== Given instruction 1 ==
Reproduce the passage from the article on Michelle Obama's rally appearance, starting with "And when Michelle" and going on through "audience go wild.".
== Given instruction 2 ==
Continue the article on Michelle Obama's rally appearance from the point where it stops.

== Page extract ==
--- start ---
Anytime somebody mentioned Michelle Obama before she came on stage, the audience shrieked. Councilwoman Cindy Bass name-dropped her, as did Senate candidate Katie McGinty. Attorney General candidate Josh Shapiro went so far as to say she was in the building. That really got the crowd going.
And when Michelle Obama finally came to the stage? The crowd packed into LaSalle’s Tom Gola Arena featuring plenty of LaSalle and Girls High students, reacted like this:
Her appearance basically took place in a gym. It almost felt like a concert, with shrieks coming from the crowd in the way you might expect for a pop star. And these are the comments from the First Lady that made the audience go wild.
When she dissed Trump
They weren’t officially Trump disses. That’s because Obama didn’t call Donald Trump by name during the entirety of her nearly 30-minute speech (she used the same strategy at the DNC). Instead she went for the subtle approach. She called him “the candidate” or sidestepped mentioning him at all.
--- end ---
== Information given ==
--- start ---
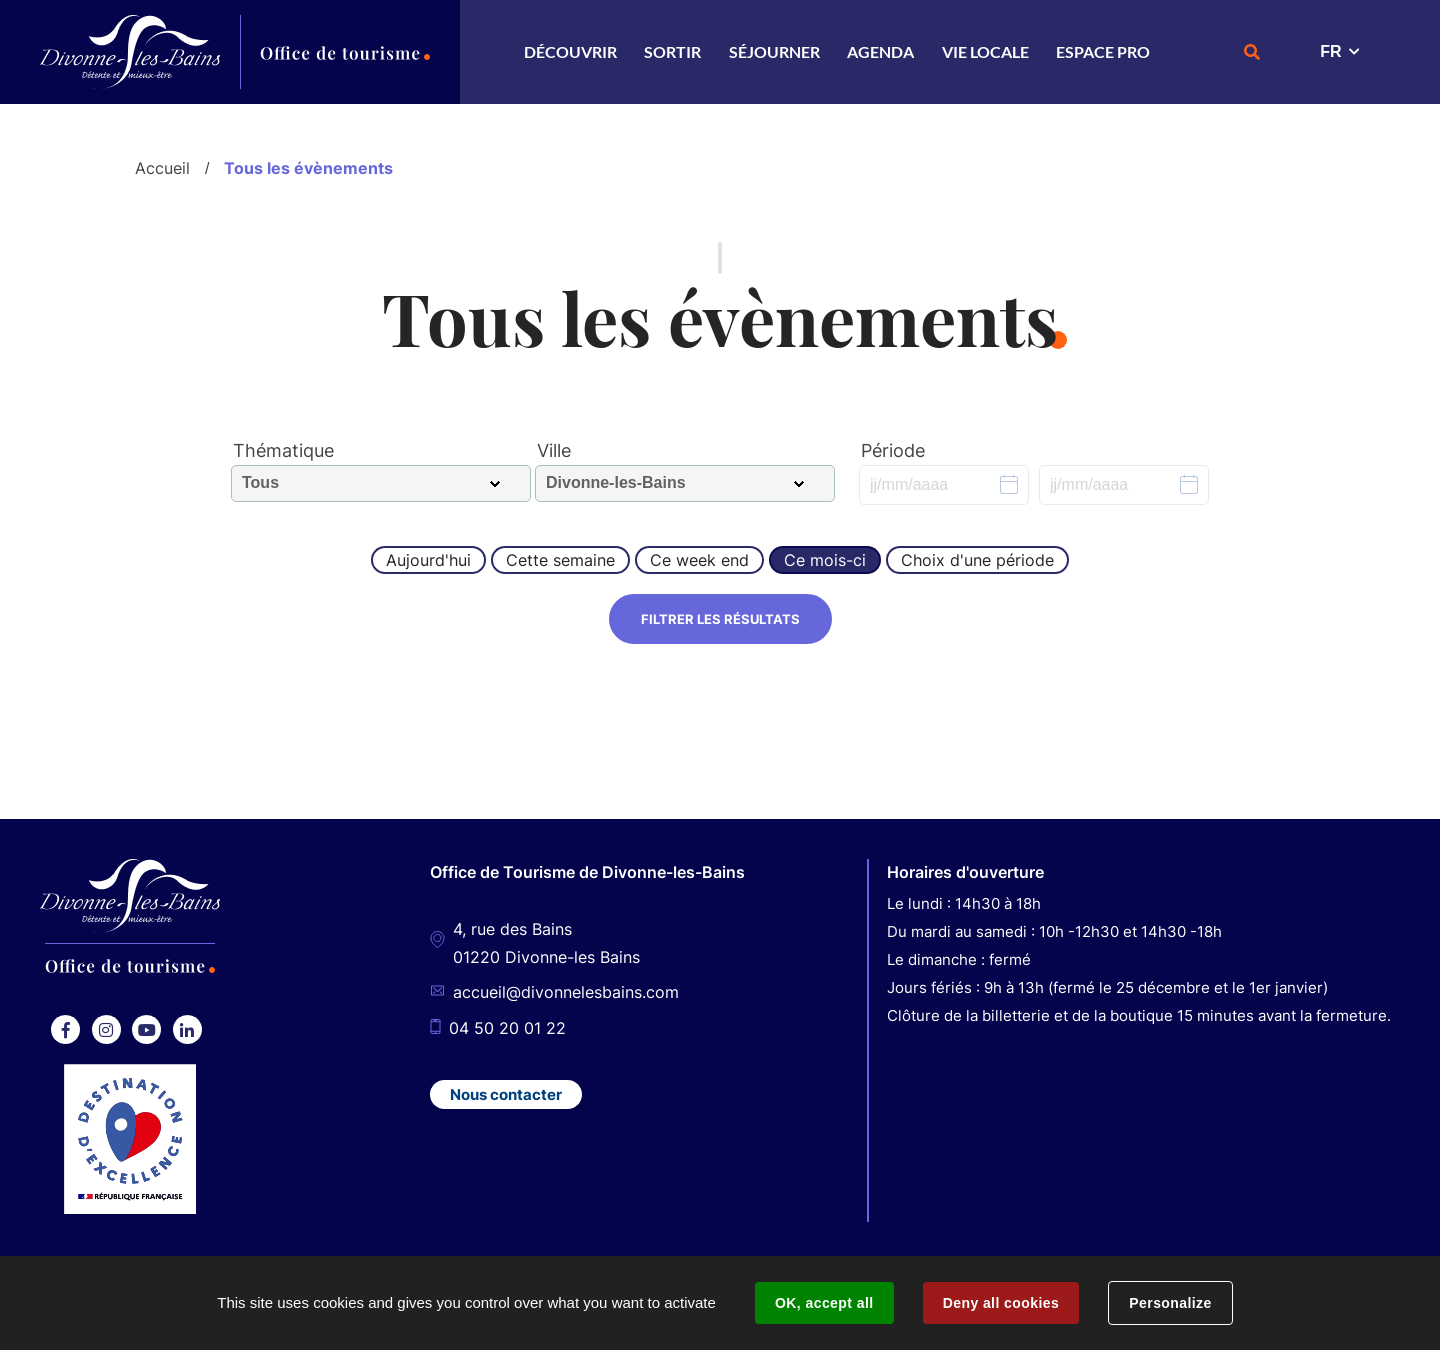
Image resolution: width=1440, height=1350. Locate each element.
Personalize (1170, 1303)
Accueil (162, 168)
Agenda (880, 51)
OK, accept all (824, 1303)
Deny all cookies (1001, 1303)
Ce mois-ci (825, 560)
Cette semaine (560, 560)
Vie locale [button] (985, 51)
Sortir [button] (672, 51)
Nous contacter (506, 1094)
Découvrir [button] (570, 51)
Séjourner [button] (774, 51)
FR (1330, 51)
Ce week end (699, 560)
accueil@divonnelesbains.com (566, 993)
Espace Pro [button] (1103, 51)
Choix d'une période (977, 560)
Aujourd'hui (428, 560)
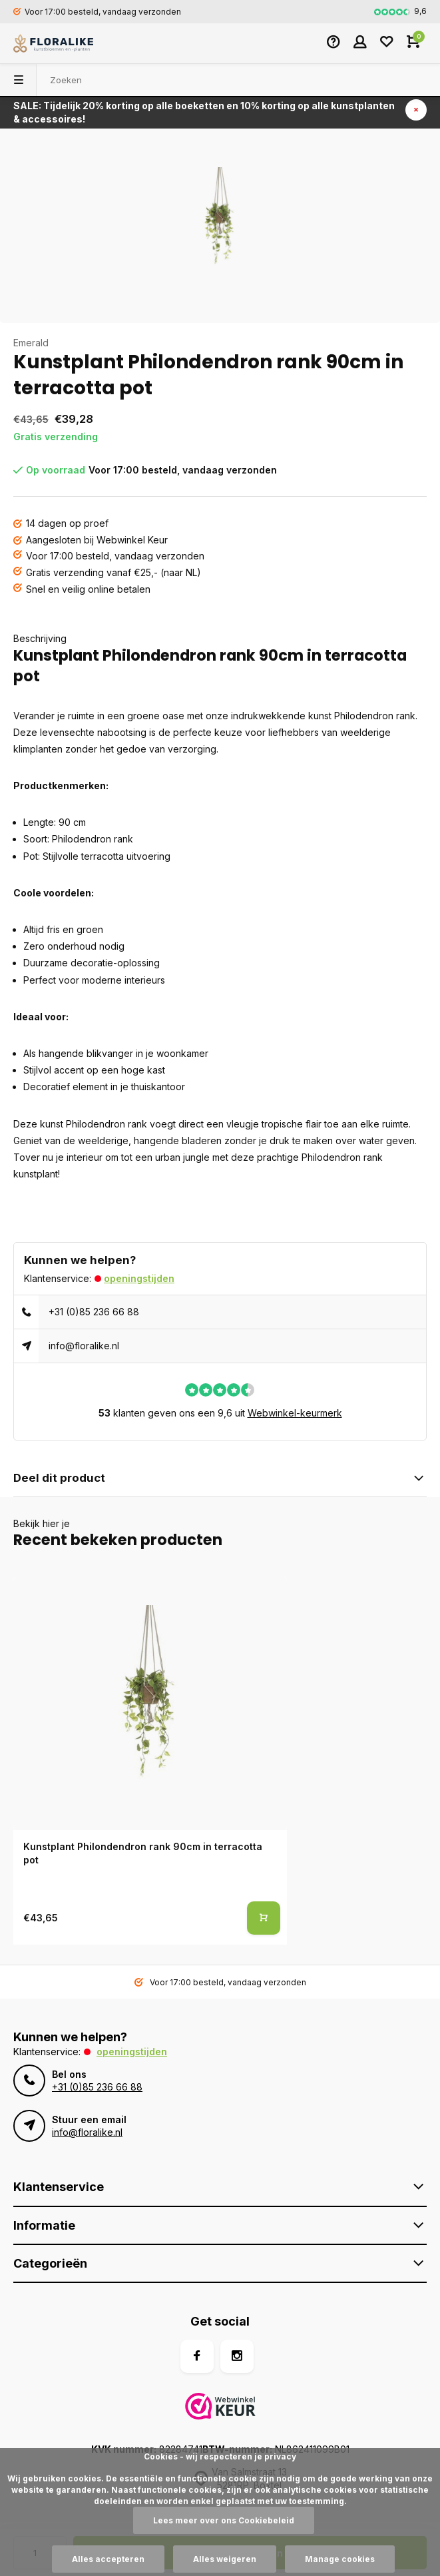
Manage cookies (340, 2559)
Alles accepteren (108, 2559)
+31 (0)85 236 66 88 (94, 1311)
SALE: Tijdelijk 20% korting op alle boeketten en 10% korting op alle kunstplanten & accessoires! (204, 112)
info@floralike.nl (84, 1345)
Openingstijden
--- end ---
== Right answer 1 ==
And when Michelle Obama finally came to the stage? The crowd packed into LaSalle’s Tom Gola Arena featuring plenty of LaSalle and Girls High students, reacted like this:
Her appearance basically took place in a gym. It almost felt like a concert, with shrieks coming from the crowd in the way you might expect for a pop star. And these are the comments from the First Lady that made the audience go wild.

== Right answer 2 ==
“The presidency doesn’t change who you are,” she said. “It reveals who you are. And the same is true of a U.S. presidential campaign. If a candidate is erratic and threatening, if a candidate thinks that not paying taxes makes you smart or thinks it’s good business when people lose their homes…well sadly that’s who that candidate really is. That’s the kind of president they will be. And trust me a candidate is not going to change in office.”
There was also the time she casually brought up Trump’s reality TV background.
“We know that the presidency isn’t anything like reality TV,” she said. “It isn’t an apprenticeship.”
When she talked about the importance of young people’s votes
Obama said a vote for a candidate other than Hillary Clinton or the decision not to vote would only benefit “Hillary’s opponent.” She was especially targeting the college and high school students in attendance and said voters under age 30 in battleground states “provided a victory for Barack in four battleground states.”
Obama said those four were Virginia, Florida, Ohio and Pennsylvania: “Without those states, Barack would have lost the election. Period.”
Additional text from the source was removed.